During the rollout of the vaccine, there is a correlation with lower socioeconomic status and lower vaccination rates, and there were logistical barriers for many to access their recordings.
That pattern is slowly reversing as people have gained more access to vaccines.
The city of Greater Dandenong previously lagged behind in vaccination doses but has seen a surge in recent weeks, along with other hard-hit local government areas such as Hume and Whittlesea.
Andrew Gai, who represents the South Sudanese community and the Refugee Communities Association of Australia, said his message to residents of the area was: “Now is not the time to debate whether or not to vaccinate.”
“Now is the time to find out where to get vaccinated,” he said.
Covid-19 commander Jeroen Weimar said in the south east, as in other parts of Melbourne, there was a high attack rate of the virus within households, meaning all residents would likely be infected.
Second, there was transmission from household to household, often within family and close friendship groups, Mr Weimar said.
He said that “a fair spread” was finally related to social gatherings over the long weekend.
“Because what that has done has taken it from a small number of zip codes to a wider range of locations, and that’s what’s really concerning.”
With infections rising, a comprehensive contact tracing system has begun to notify COVID-positive patients in hotspot areas by SMS, a move that has been met with outrage by some medical professionals.

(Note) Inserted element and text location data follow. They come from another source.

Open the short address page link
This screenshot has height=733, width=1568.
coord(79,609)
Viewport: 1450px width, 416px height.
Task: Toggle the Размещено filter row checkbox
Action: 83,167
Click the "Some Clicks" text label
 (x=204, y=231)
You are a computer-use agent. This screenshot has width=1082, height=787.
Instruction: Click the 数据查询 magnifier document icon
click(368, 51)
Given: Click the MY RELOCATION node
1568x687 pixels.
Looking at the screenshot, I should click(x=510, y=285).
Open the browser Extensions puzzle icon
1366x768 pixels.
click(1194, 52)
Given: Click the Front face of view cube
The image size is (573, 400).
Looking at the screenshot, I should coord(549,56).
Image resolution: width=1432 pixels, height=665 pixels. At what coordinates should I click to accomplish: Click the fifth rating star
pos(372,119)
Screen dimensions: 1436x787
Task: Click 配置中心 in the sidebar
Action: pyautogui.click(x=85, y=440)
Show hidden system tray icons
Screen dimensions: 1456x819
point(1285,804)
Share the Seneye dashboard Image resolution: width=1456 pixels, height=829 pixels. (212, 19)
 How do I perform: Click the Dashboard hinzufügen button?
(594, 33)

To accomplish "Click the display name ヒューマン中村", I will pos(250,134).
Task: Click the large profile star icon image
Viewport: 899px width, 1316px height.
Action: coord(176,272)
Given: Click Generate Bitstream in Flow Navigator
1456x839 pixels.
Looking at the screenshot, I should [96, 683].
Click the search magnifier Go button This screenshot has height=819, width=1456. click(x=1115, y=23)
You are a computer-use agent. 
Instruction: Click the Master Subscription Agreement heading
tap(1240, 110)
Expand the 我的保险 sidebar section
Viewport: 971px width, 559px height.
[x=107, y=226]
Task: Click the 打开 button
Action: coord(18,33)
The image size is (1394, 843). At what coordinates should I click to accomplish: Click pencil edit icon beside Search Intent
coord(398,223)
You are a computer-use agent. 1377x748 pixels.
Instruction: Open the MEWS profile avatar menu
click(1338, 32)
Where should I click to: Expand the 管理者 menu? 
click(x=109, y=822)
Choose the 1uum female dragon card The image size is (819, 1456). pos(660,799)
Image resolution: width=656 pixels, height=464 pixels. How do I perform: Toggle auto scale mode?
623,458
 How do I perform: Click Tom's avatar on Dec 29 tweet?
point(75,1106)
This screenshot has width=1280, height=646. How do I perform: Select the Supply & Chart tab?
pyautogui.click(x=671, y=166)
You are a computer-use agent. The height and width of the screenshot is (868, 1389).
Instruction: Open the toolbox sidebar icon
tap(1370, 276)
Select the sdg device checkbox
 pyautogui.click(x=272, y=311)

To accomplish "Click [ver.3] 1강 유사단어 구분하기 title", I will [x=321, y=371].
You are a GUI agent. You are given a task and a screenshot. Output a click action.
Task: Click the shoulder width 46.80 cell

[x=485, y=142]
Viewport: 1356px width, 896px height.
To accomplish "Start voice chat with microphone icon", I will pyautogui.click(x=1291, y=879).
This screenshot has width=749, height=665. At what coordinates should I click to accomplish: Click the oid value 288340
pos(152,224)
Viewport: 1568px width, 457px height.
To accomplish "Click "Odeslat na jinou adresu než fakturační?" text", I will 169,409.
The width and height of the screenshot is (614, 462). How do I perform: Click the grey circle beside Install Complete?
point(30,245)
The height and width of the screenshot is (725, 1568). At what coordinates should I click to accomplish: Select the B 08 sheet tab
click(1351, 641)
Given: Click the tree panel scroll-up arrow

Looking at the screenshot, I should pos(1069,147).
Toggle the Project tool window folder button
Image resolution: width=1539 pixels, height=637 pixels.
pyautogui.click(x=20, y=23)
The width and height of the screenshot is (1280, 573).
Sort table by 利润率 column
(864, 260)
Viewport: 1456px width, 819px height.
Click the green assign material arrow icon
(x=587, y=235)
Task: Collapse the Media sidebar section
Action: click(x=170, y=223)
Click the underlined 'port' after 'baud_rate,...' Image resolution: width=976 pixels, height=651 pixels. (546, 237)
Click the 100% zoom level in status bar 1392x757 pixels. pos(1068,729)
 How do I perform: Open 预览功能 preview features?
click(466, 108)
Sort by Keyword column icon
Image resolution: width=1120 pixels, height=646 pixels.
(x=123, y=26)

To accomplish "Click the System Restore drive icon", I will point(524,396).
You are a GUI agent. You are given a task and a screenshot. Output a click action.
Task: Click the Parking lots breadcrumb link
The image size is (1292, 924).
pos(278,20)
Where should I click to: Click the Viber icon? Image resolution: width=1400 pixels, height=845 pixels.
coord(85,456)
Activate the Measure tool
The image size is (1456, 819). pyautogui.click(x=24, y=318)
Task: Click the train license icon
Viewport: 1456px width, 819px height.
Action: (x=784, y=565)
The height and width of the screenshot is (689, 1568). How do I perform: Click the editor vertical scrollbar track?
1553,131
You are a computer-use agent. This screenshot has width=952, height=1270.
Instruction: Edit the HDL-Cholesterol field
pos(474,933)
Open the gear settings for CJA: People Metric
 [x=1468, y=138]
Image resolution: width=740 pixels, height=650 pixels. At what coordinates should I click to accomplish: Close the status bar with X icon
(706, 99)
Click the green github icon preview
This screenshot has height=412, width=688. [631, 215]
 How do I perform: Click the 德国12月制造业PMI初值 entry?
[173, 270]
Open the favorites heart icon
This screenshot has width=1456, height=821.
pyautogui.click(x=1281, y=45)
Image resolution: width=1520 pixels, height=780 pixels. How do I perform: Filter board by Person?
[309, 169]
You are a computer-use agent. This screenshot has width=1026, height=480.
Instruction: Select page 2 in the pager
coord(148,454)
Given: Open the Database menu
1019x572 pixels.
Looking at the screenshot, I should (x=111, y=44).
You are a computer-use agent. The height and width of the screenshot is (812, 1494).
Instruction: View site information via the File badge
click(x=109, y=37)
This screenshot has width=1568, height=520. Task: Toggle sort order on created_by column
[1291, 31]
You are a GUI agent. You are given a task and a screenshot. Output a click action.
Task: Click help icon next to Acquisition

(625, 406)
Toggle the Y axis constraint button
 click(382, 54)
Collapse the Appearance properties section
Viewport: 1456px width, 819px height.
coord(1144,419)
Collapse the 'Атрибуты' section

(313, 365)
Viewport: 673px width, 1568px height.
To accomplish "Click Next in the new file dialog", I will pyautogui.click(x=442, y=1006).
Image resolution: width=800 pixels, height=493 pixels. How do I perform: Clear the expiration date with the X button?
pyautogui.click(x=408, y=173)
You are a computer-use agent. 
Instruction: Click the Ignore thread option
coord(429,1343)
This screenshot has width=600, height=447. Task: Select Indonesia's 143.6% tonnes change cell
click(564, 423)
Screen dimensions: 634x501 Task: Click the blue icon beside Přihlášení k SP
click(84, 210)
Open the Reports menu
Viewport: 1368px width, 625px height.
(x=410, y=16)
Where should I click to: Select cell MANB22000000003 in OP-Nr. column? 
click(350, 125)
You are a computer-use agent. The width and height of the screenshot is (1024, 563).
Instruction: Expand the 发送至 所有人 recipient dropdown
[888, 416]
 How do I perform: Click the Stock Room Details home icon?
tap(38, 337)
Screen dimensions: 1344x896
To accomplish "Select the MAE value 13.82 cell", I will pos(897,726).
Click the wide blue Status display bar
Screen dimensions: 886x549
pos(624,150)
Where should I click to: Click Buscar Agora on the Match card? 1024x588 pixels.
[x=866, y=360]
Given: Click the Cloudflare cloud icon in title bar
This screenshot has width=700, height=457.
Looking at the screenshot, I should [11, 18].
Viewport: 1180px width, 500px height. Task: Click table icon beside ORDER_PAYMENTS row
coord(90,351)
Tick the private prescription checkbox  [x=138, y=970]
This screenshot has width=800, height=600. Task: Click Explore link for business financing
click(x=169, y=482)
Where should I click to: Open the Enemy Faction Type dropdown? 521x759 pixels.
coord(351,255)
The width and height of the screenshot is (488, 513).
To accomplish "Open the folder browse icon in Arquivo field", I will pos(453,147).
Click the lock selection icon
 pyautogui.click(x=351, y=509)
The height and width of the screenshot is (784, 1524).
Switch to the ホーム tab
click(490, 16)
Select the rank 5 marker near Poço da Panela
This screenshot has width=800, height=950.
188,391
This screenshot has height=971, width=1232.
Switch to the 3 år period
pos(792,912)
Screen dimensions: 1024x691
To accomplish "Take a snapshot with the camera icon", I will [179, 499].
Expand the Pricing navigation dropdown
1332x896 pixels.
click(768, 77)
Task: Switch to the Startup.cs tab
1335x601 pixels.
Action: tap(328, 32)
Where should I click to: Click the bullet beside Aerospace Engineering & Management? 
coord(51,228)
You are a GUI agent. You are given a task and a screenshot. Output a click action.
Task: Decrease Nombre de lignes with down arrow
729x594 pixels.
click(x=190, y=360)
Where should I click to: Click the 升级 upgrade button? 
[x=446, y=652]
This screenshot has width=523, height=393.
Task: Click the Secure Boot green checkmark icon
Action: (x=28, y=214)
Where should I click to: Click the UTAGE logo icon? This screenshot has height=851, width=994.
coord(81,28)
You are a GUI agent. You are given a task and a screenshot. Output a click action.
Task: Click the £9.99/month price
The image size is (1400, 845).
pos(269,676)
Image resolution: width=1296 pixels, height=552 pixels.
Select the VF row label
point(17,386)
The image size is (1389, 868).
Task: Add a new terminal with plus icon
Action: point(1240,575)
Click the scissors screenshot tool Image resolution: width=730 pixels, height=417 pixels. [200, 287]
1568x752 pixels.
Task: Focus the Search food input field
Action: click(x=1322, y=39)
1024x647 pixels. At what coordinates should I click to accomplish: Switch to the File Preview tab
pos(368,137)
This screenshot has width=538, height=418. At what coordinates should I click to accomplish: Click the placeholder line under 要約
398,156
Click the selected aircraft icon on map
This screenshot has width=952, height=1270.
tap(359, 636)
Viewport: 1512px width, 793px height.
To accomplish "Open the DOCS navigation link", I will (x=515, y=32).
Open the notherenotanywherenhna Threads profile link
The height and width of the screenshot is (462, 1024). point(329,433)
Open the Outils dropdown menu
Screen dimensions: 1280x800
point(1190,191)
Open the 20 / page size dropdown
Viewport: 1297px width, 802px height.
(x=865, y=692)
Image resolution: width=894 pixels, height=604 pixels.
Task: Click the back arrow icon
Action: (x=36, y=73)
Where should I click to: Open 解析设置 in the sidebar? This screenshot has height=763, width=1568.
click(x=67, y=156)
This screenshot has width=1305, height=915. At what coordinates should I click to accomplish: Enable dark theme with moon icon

Mr Weimar said there was a “somewhat encouraging trend in the western suburbs” as vaccination rates had risen, while the rate of growth is now “quite modest”.
But he said authorities were “very concerned” about the southeast and continued to focus on regional Victoria, where more than 400 infections are now active.
“So we’re going to remain very anxious in all those locations. Obviously what we’re looking for in the coming weeks is that we see that lingering effect of higher vaccination levels at the first dose, the second dose starting to slow down and reduce the spread.” “, he said.
But he said people should also “hold onto those behaviors,” such as staying home and getting tested.